The Virginia General Assembly has declared April 29 “Missing Persons Day.” To quote from the House Joint Resolution No. 612:
“according to the Federal Bureau of Investigation’s National Crime Information Center, in 2015, there were 84,961 active missing persons cases, 42,032 of which were related to juveniles under the age of 21; and
the total number of missing persons reports increased by 0.1 percent in 2015, and at the end of 2015, there were 753 missing persons reported during the year who had not been found or had not returned home; and
in the Commonwealth, there are currently 630 open missing persons cases, many of which date back to the 1960s, and 283 sets of unidentified human remains; these numbers increase dramatically when nearby cases in surrounding states are factored in”
On October 17, 2009, Morgan Dana Harrington (20), a Virginia tech student, went to a Metallica concert in Charlottesville, Virginia. She never came home. A farmer found her remains in a remote pasture about six miles from the concert venue 101 days after she disappeared.
On September 15, 2015, Jesse Matthew was formally charged with first-degree murder and abduction with intent to defile in the murder of Morgan Harrington. On March 2, 2016, Matthew plead guilty to the first-degree murder and abduction with intent to defile. He was sentenced to life without parole.

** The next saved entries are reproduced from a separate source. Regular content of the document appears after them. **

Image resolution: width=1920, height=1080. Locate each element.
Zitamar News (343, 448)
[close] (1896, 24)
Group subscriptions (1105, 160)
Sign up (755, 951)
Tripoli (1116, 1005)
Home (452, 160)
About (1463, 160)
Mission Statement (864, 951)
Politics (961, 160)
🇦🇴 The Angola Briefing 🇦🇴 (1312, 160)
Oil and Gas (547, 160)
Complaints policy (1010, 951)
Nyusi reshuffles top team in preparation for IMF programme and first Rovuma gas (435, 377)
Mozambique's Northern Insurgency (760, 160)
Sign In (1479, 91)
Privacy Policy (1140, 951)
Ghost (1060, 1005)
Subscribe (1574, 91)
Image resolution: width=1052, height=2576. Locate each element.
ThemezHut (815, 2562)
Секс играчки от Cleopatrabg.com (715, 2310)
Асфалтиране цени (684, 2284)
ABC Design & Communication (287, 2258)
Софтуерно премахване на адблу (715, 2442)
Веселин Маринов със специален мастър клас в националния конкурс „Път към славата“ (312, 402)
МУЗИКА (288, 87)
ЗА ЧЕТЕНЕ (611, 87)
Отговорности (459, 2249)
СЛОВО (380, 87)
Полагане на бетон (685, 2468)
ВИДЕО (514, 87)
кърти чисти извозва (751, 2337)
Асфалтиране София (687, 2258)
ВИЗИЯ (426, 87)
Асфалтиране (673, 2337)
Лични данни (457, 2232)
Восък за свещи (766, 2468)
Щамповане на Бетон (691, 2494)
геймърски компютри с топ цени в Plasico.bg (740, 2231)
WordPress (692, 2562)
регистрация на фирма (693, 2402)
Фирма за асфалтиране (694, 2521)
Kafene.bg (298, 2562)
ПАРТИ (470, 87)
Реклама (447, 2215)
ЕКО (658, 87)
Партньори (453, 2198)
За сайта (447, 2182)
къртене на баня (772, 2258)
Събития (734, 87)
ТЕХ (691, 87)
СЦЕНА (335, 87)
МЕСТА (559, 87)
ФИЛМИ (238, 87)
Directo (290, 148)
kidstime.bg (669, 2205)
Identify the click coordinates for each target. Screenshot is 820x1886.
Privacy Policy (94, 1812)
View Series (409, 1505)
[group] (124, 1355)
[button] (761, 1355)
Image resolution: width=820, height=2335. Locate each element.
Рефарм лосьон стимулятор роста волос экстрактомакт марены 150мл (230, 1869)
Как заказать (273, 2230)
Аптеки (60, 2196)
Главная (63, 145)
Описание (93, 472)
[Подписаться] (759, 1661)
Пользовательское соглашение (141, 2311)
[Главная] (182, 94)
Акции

Matthew was also convicted in the murder of Hannah Graham.
Morgan Harrington’s abduction and murder prompted the beginning of Help Save The Next Girl. The non-profit organization began to spread information and promote personal safety. It was founded by Dan and Gil Harrington, Morgan’s parents.
Help Save The Next Girl is hosting the first Virginia Missing Persons Day together with the Roanoke Police Department, National Missing and Unidentified Persons System (NamUs), and other organizations. Location: the Roanoke Police Training Academy on April 29, 12-4pm.